On Wed, Jul 9, 2014 at 10:32 AM, swati upadhyaya <swatiupadhyaya@???>
wrote:

> hi,
> I am compiling
>
> <<((?:\\[<:>]|[^<:>])+?)(?<!\\):((?:\\[<:>]|[^<:>])+?)(?<!\\):((?:\\[<:>]|[^<:>])+?)(?<!\\)>((?:\\[<:>]|[^<:>])*)(\\\?)?(?<!\\)>
> with pcre_compile its giving me error missing ). but when i am using the
> same pattern with the link http://regex101.com/r/mH7iW6/2#python against
> the subject sting
> "Info;<<words:=:all>;>"
> its giving me the correct result what i want..
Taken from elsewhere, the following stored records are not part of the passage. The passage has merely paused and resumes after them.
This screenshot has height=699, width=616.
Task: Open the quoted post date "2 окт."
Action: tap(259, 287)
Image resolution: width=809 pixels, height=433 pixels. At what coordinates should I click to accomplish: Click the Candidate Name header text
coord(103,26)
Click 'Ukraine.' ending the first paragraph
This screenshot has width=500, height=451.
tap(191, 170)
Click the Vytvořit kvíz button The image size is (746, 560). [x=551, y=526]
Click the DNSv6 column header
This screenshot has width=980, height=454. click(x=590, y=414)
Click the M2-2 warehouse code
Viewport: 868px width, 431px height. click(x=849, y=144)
> So why is its showing compilation error ?
>
> regards
> Swati
>
>
> On Thu, Apr 24, 2014 at 10:35 PM, <ph10@???> wrote:
>
>> On Thu, 24 Apr 2014, swati upadhyaya wrote:
>>
>> >                        Thanks for your replt,it will be great if you can
>> > shot out my problem...I have tried with many pattern and found that PCRE
>> > talkes lesser time then any other regex lib thats why want to use PCRE
>> but
>> > there are some pattern like the one abpve for which its unable to match.

>>
>> Is this pattern generated by some process? It contains really silly
>> sequences like \s*(?:(?:(?:\s+)))\s* and similar. I had a further look.
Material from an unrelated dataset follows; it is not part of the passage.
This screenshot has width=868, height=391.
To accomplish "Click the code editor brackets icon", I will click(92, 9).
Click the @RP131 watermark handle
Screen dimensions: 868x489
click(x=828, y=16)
>> I found it was failing at the \t in the sequence
>>
>> \s*\s*(?:(?:(?:[\t]+)))\s*\s*
>>
>> (another crazy sequence) because there were no tab characters in the
>> data string. So I changed \t to \s (to match a space). The match then
>> failed with
>>
>> Error -8 (match limit exceeded)
>>
>> In other words, the pattern makes a very large search tree, which takes
>> a long time to scan. Sequences such as (?:(?:\w+\s?)+))) are dangerous
>> because they contain nested unlimited repeats.
>>
>> This is such a crazy pattern that I really can't mess with any more. Can
>> you not find a way of creating a clean pattern without all the
>> redundancy? It might then be easier to see why it runs for so long. I'm
>> suspicious of all the .*? items: each of those is going to try the rest
>> of the pattern after swallowing 0, 1, 2, 3, ... characters. The use of
>> atomic groups (?>.....) would also stop a lot of the backtracking.
>>
>> Aha! I changed (?:(?:\w+\s?)+))) to (?:(?>\w+\s?)+))) that is, made it
>> into an atomic group, and lo and behold, when I ran pcretest:
>>
>> PCRE version 8.35 2014-04-04
>>
>> "MSWinEventLog\s*(?:(?:(?:\s+)))\s*(?:\s*(?:(?:(?:\d\s+)))\s*)?\s*(?:(?P<event_log__string>(?:\S+)))\s*\s*(?:(?:(?:.*?)))\s*\s*(?:(?:(?:\s+)))\s*\s*(?:(?P<event_id__0>(?:4610|4614|4622)))\s*\s*(?:(?:(?:[\s]+)))\s*\s*(?:(?P<event_source__all>(?:.*?)))\s*\s*(?:(?:(?:[\s]+)))\s*\s*(?:(?:(?:.*?)))\s*\s*(?:(?:(?:[\s]+)))\s*\s*(?:(?:(?:.*?)))\s*\s*(?:(?:(?:[\s]+)))\s*\s*(?:(?:(?:.*?)))\s*\s*(?:(?:(?:[\s]+)))\s*\s*(?:(?:(?:.*?)))\s*\s*(?:(?:(?:[\s]+)))\s*\s*(?:(?P<event_category__all>(?:.*?)))\s*\s*(?:(?:(?:[\s]+)))\s*\s*(?:(?:(?:(A|An).*?)))\s*\s*(?:(?P<object__words>(?:(?>\w+\s?)+)))\s*\s*(?:(?:(?:has
>> been)))\s*\s*(?:(?P<action__0>(?:loaded)))\s*\s*(?:(?:(?: by
>> the)))\s*\s*(?:(?:(?:.*?)))\s*Package
>> Name\:\s*(?:(?P<package__0>(?:\S+)))\s*"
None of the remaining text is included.